What this means is that there are tough times immediately ahead in Ireland. Already the accusations are flying that the government wasted the economic boom, and there is a specific reference to this in the economic report.

Certainly it now seems clear that the way former Taoiseach (Prime Minister) Bertie Ahern's government continued to feed the boom in recent years, largely on the back of the unsustainable property boom, was misguided. With the collapse of the property market, the massive public finance surplus on which the government based its promised national development plan will have vanished by next year.

Not only that, but we will be struggling to pay for basic services for our new enlarged population. And on top of that, the ESRI says, emigration will be back in a big way with net emigration exceeding 20,000 a year over the next few years.

This latest quarterly economic report from the ESRI pulls no punches, deliberately using the recession word and predicting that this year the economy will contract by 0.4%. This is in marked contrast to recent predictions from some other economists who until recently were still saying that there would be 1% or 2% growth in the Irish economy this year.

Consumer spending here is going to be hit, the ESRI says, with after tax income down by 2.6% this year, the first annual reduction since 1983. And that will feed into the economy, with declining consumption.

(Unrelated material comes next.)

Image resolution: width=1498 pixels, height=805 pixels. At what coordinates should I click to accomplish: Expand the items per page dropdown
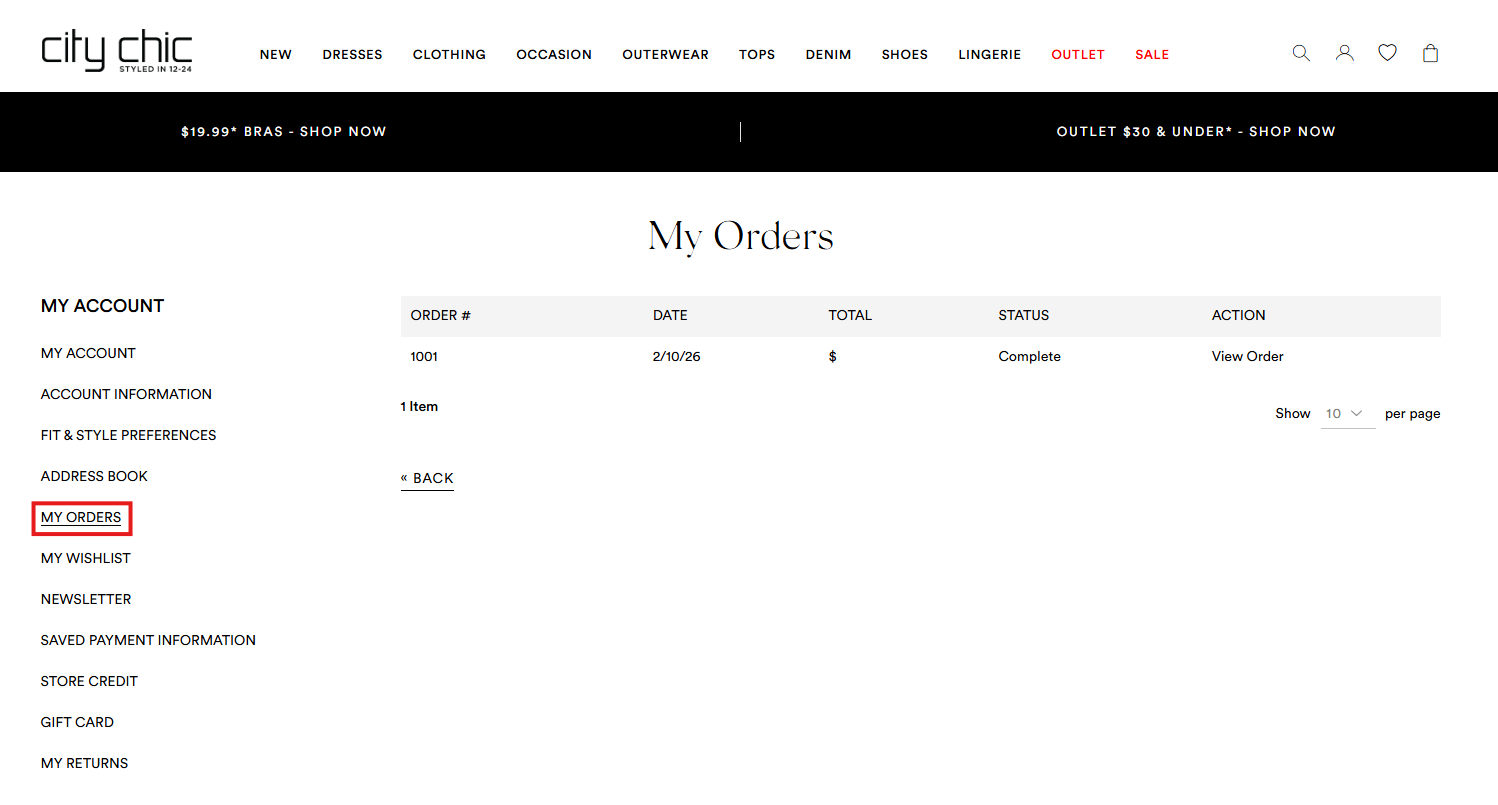1347,414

The global slowdown will also hit our exports and the building slump will continue here, drastically affecting unemployment numbers and tax revenues.

Coming back to the Lisbon Treaty, it is in that depressed context that the government may have to attempt a rerun of the referendum next year, which is not a very inviting prospect.

The fact is, as Taoiseach Brian Cowen has said, there is no future for us outside of the EU. That is simply unthinkable. Any attempt to "go it alone" would make the future prospects for the Irish economy even worse.

So we have to find a solution to the anti-EU feeling that exists here and that goes far beyond dealing with so-called irrational fears. If I were advising the government I would be telling them to deal with the immigration issue.

Ireland was one of only three countries (the others were the U.K. and Sweden) which allowed unrestricted access to immigrant workers from the East European states when the EU was enlarged in 2004 to the point where it now has 27 member states. That served the interests of Irish business (construction, hotels, etc.) with a big pool of cheap labor. But what did it do for ordinary Irish people?

I am not saying that all immigration from other EU states needs to be stopped. But it does need to be managed, and it needs to be linked to the level of employment and state services available here. And the government needs to be open and honest about this, to reflect the way ordinary people here feel.

If they do that - and deal with some of the scare stories that were spread about the EU - then another referendum might have a chance. And the recovery of the Irish economy might not take too long. But one way or the other, it's going to be tough for the next year or two.

Did you ever get the feeling you should have stayed on holiday?